Nesta sessão, interessava-nos destacar o Comum em sua dimensão relacional e epistêmica, ou seja, que só existe na relação (em ato) e que demanda conhecimentos/saberes para que seja percebido, cuidado, produzido e reivindicado. Também queríamos introduzir a relação entre Comum e “comunidade” política, no sentido de que só há comum se houver uma comunidade que o sustente e o produza (comunidade aqui pensada como sujeitos interdependentes, que cooperam e que se co-responsabilizam).

A proposta de “dom expandido” de Lafuente e Corsín, permite introduzir uma outra camada à economia política do dom/dádiva, como antídoto às leituras da dádiva enquanto economia do endividamento. Ao contrário, o dom expandido permitira contraefetuar o Comum. Neste caso, o valor do dom procede de sua capacidade de comprometer a todos em uma tarefa de construir (experimentar) comunidade, o que também significa reinventar a comunidade política que o sustenta. Tal abordagem contribuiria para se evitar as dinâmicas neoliberais de expropriação ou de apropriação exclusiva do Comum (quando o Comum é convertido em recurso que potencializa a economia capitalista).
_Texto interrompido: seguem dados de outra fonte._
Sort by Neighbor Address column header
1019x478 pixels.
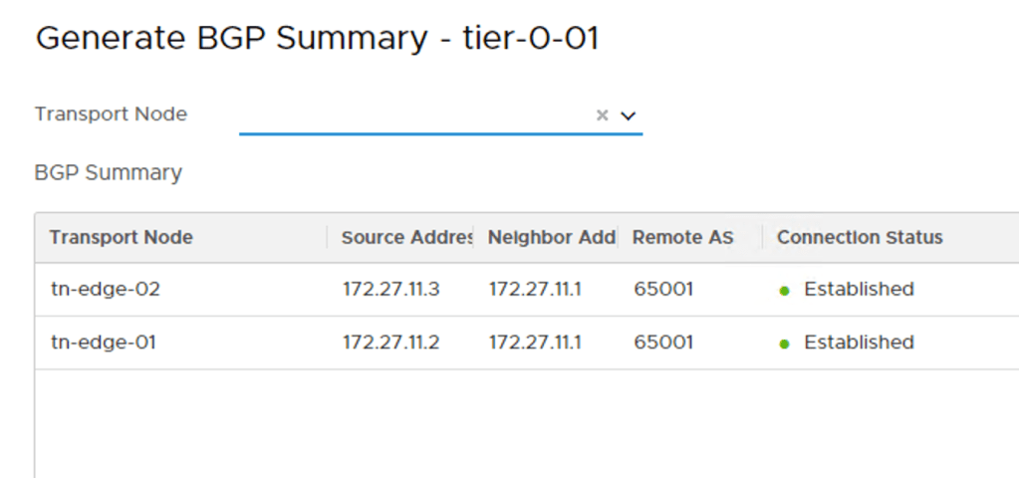(x=551, y=237)
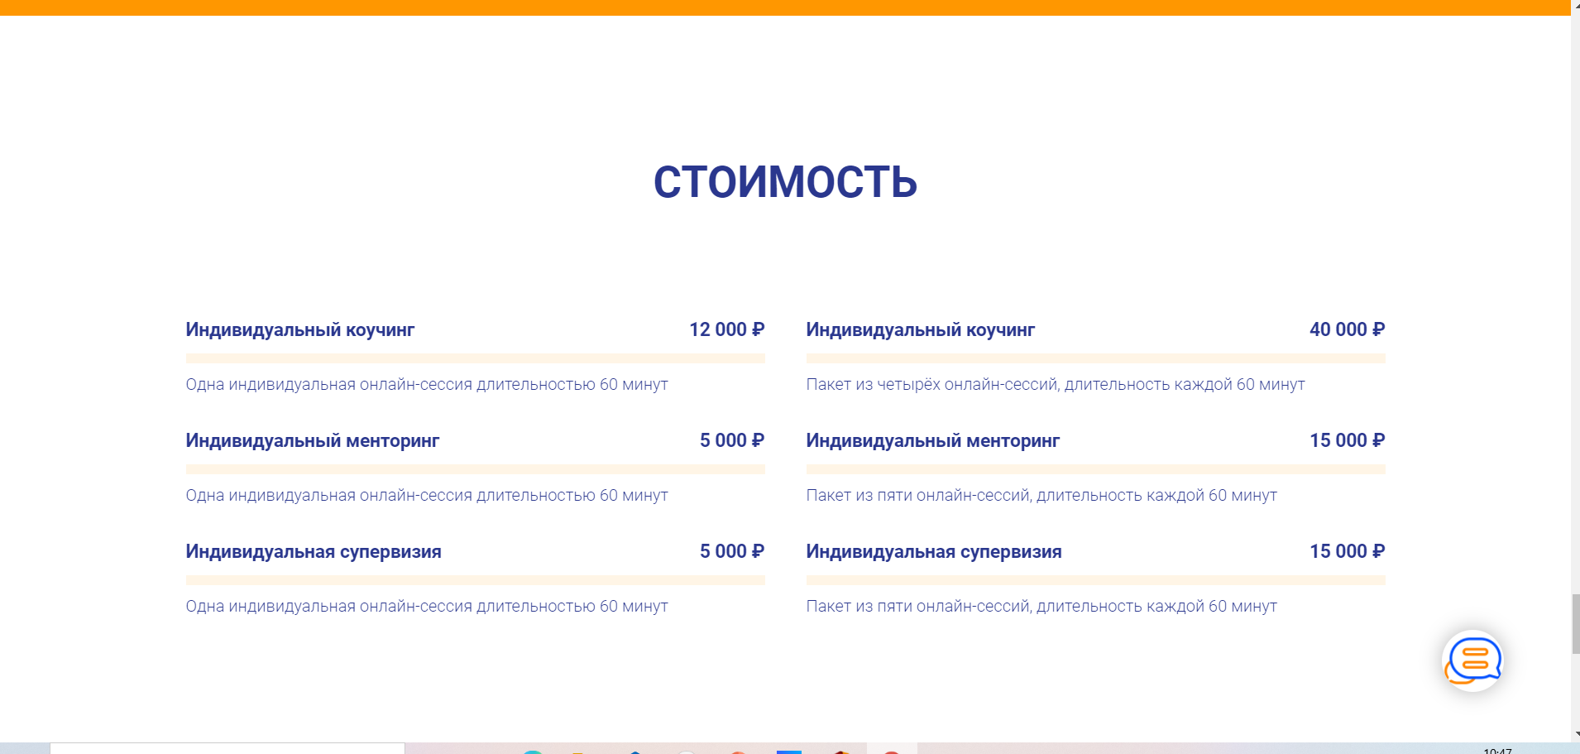Select Индивидуальный коучинг title priced 40 000 ₽
The width and height of the screenshot is (1580, 754).
921,329
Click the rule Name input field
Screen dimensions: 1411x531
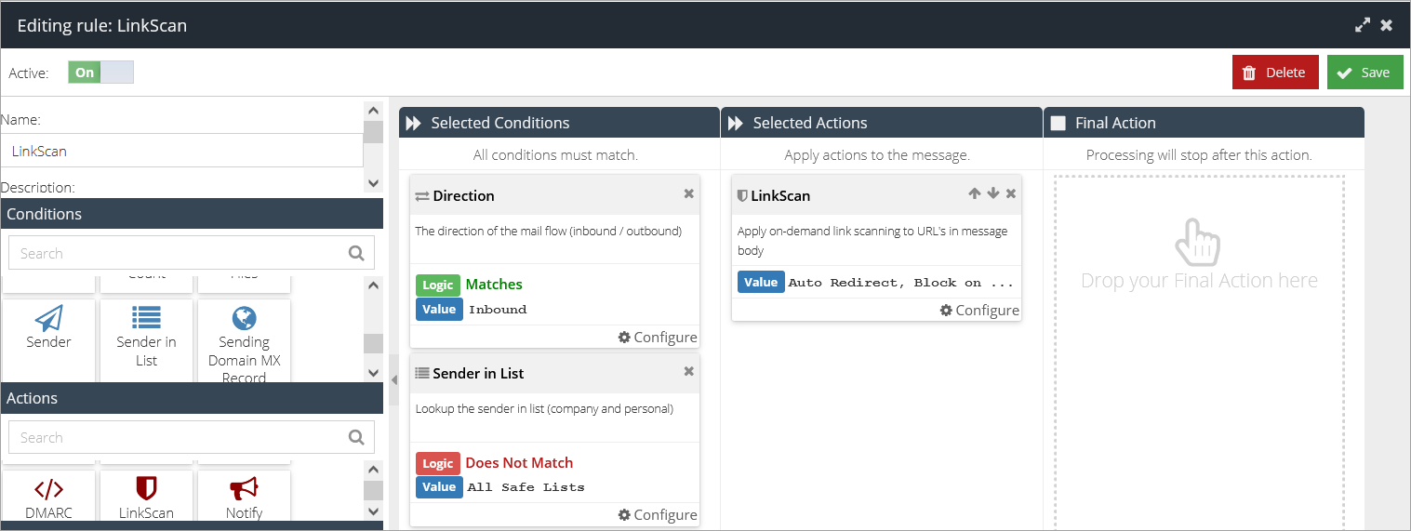point(181,151)

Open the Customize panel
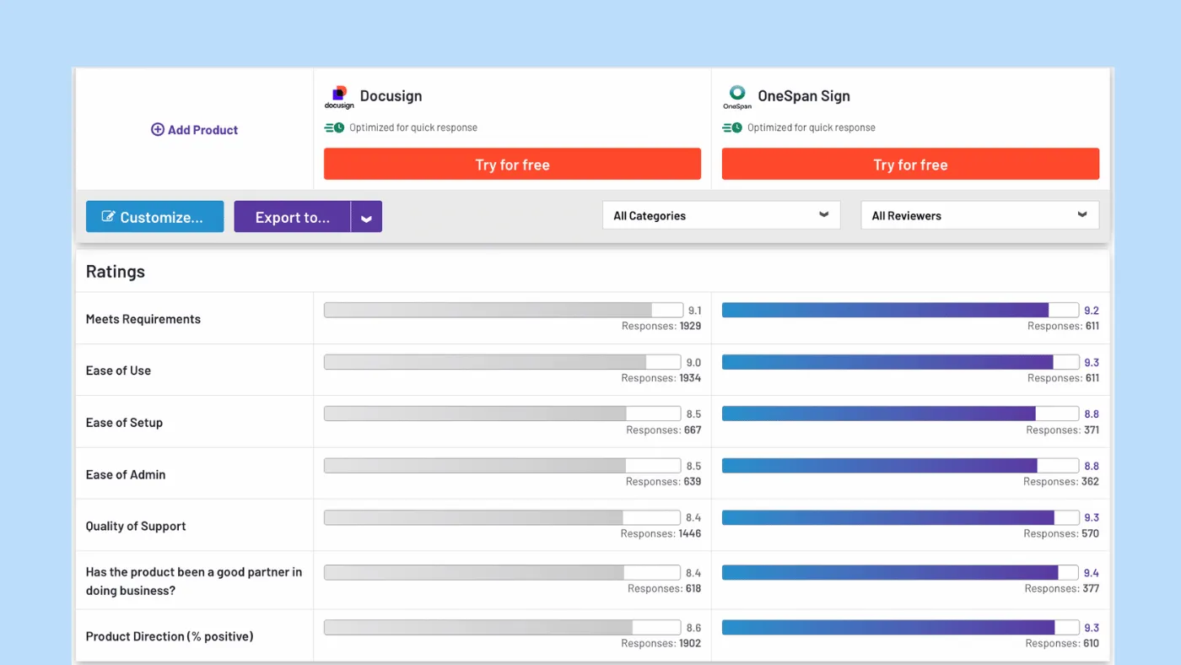tap(154, 216)
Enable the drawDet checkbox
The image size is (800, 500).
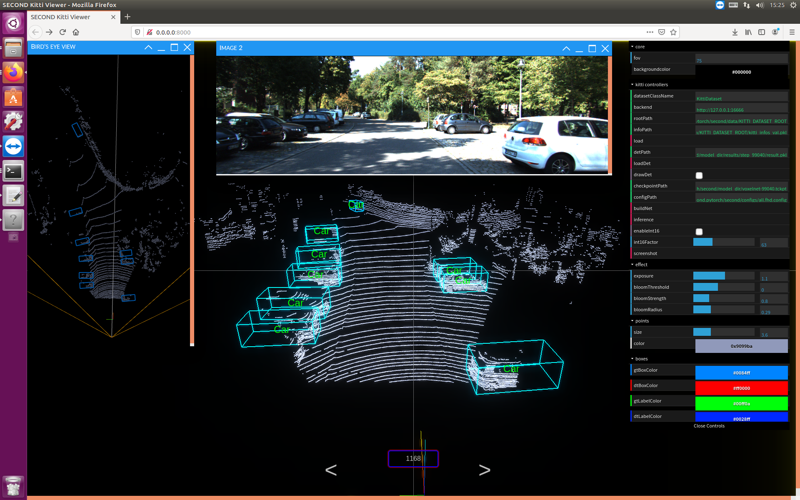pyautogui.click(x=699, y=175)

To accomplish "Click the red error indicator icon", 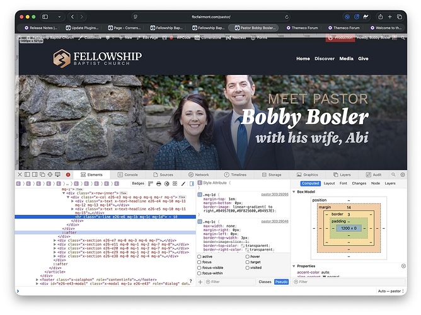I will point(68,175).
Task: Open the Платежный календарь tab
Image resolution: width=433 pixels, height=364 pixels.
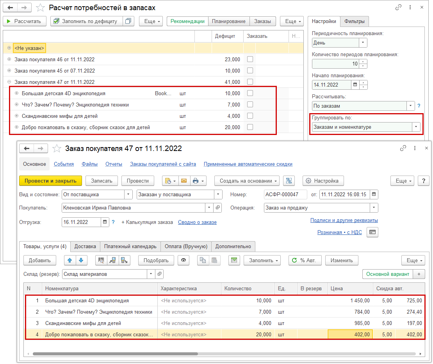Action: click(x=130, y=246)
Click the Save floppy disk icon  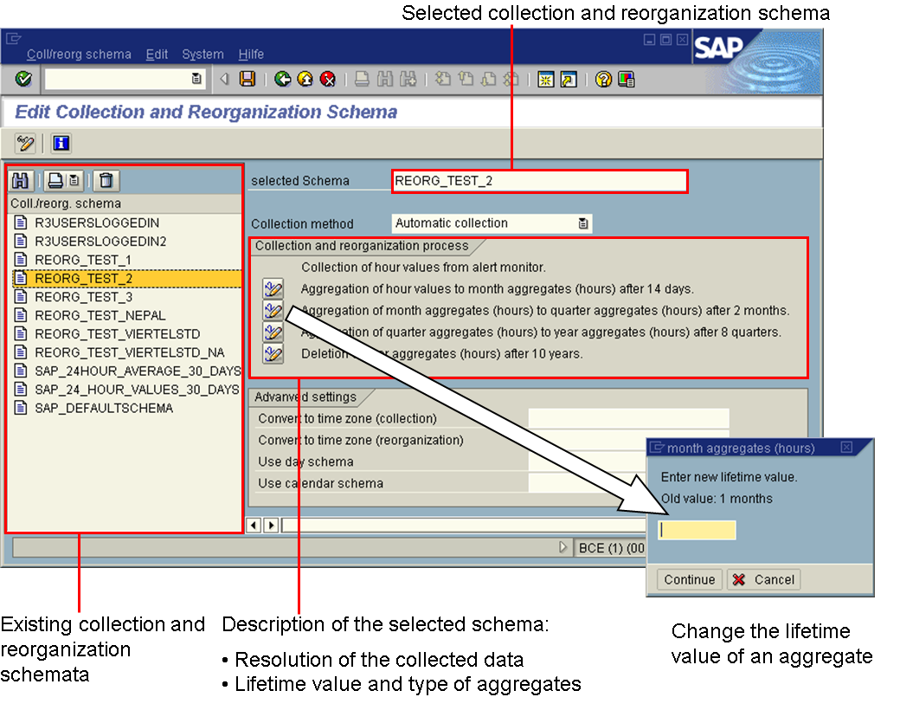(248, 79)
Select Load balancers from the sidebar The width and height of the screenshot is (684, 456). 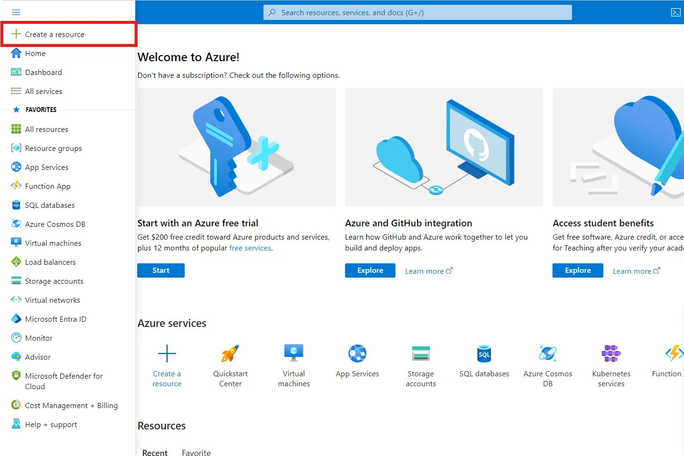[x=50, y=261]
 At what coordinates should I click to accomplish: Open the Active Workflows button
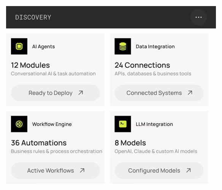click(x=56, y=171)
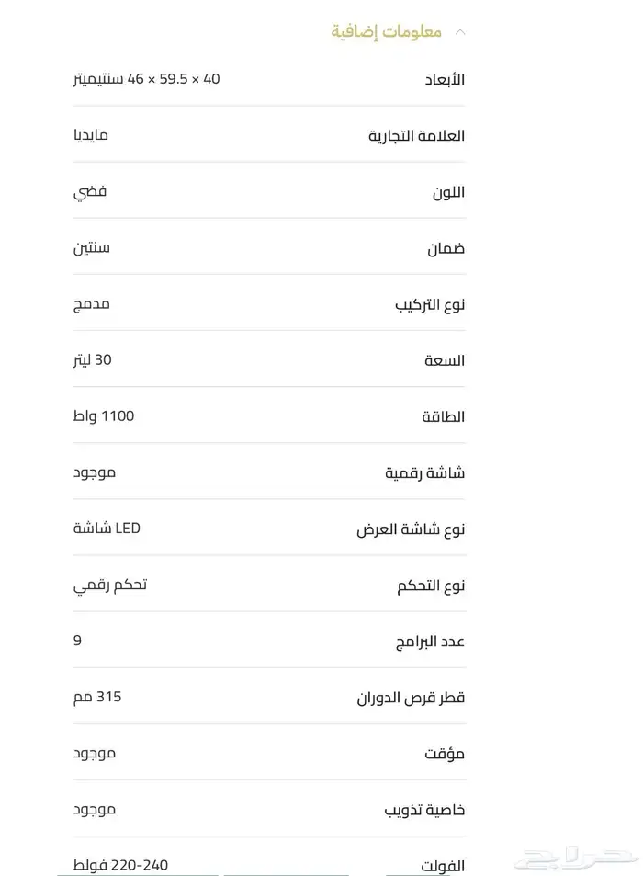Collapse the additional information section chevron

pos(460,32)
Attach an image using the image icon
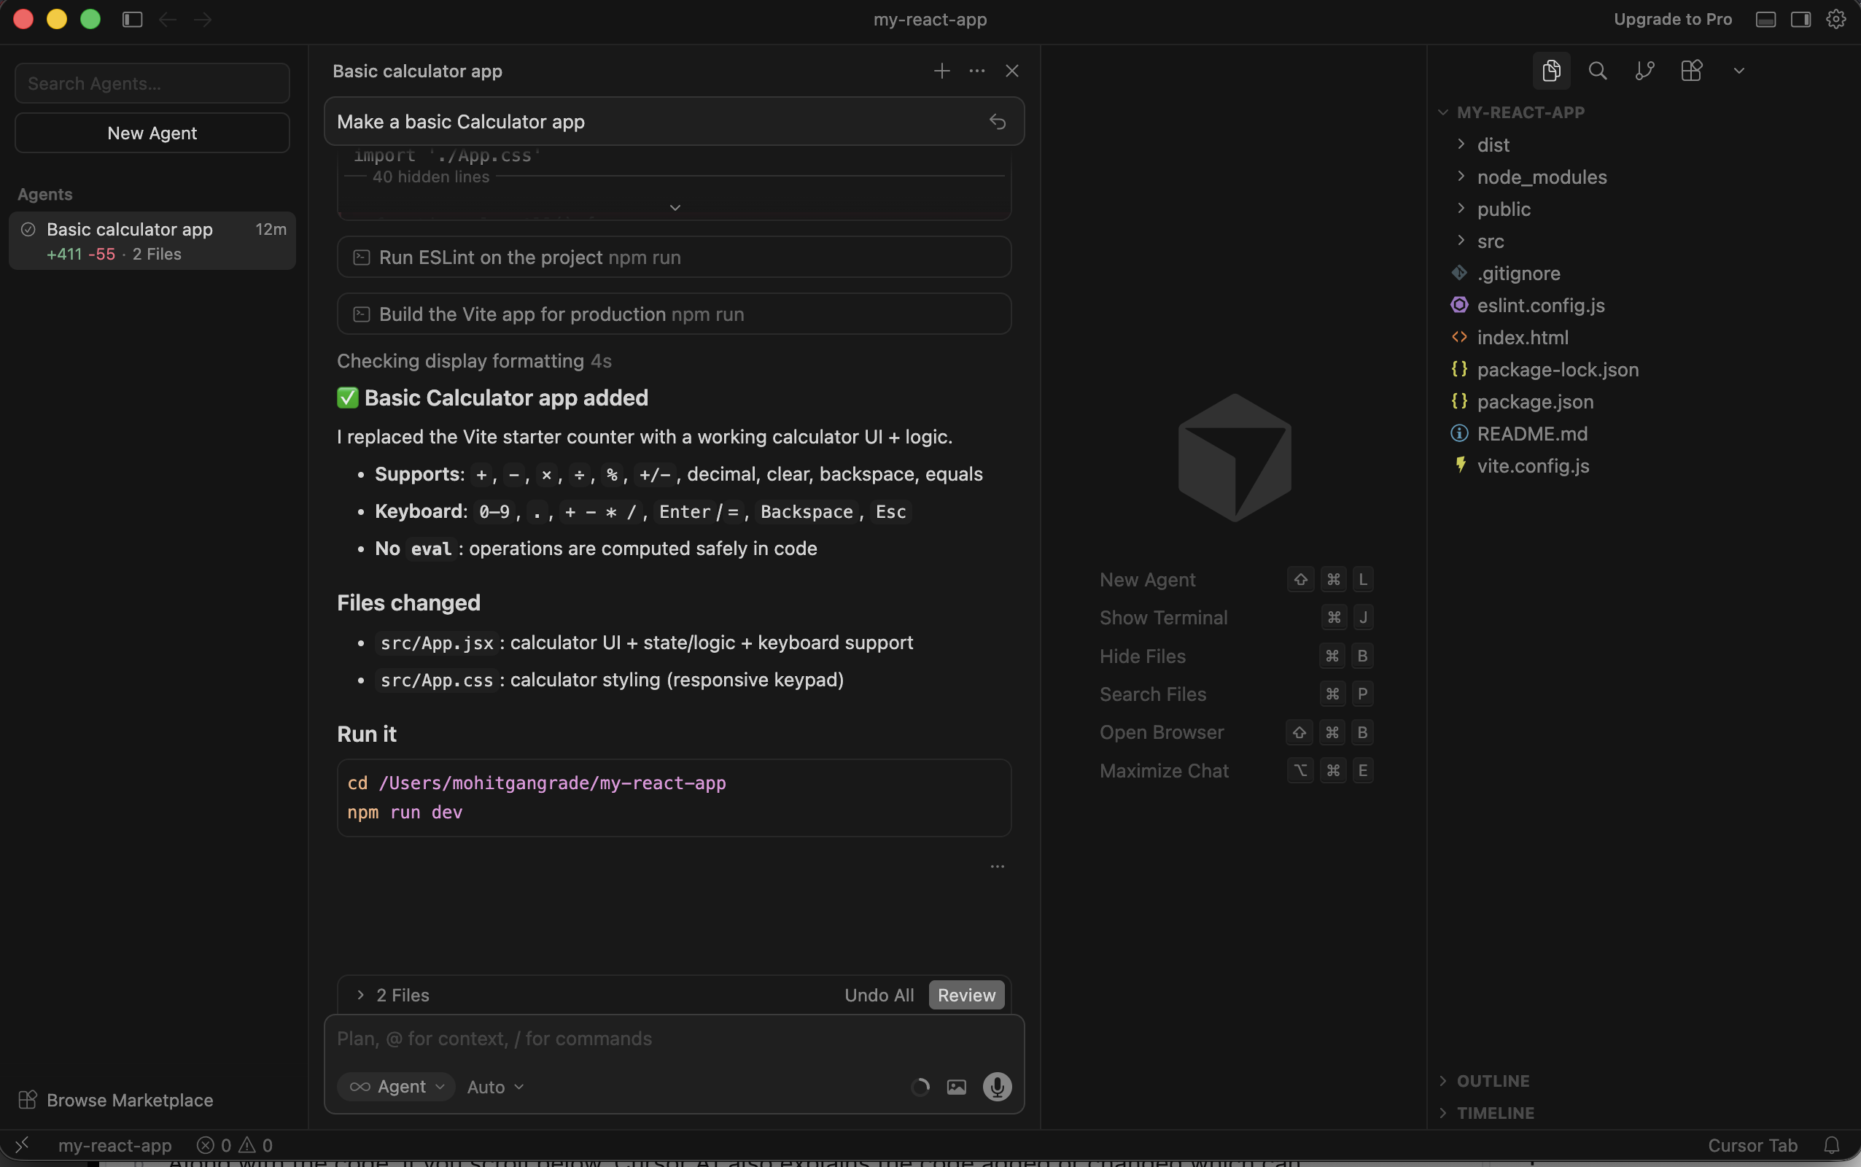This screenshot has width=1861, height=1167. (x=957, y=1086)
No texto de Lafuente e Corsín também nos deparamos com alguns sentidos para o Comum: o que é de todos e não é de ninguém; o que está fora da economia de mercado e da economia pública (não entra diretamente na conta = externalidades econômicas, recursos sociais, simbólicos…); sua não coincidência com o livre acesso, o Comum sempre depende de normas e práticas que regulam a forma de acesso, uso e apropriação; seu caráter relacional e emergente (não coisificação ou objetivação do comum).

Na segunda parte da aula demos início ao trabalho prático do laboratório. Ao tomar nosso curso como experimento de um Laboratório do Comum, propomos que sua realização durante o semestre instale algumas práticas e arranjos sociotécnicos que contribuam para a emergência desse laboratório do Comum.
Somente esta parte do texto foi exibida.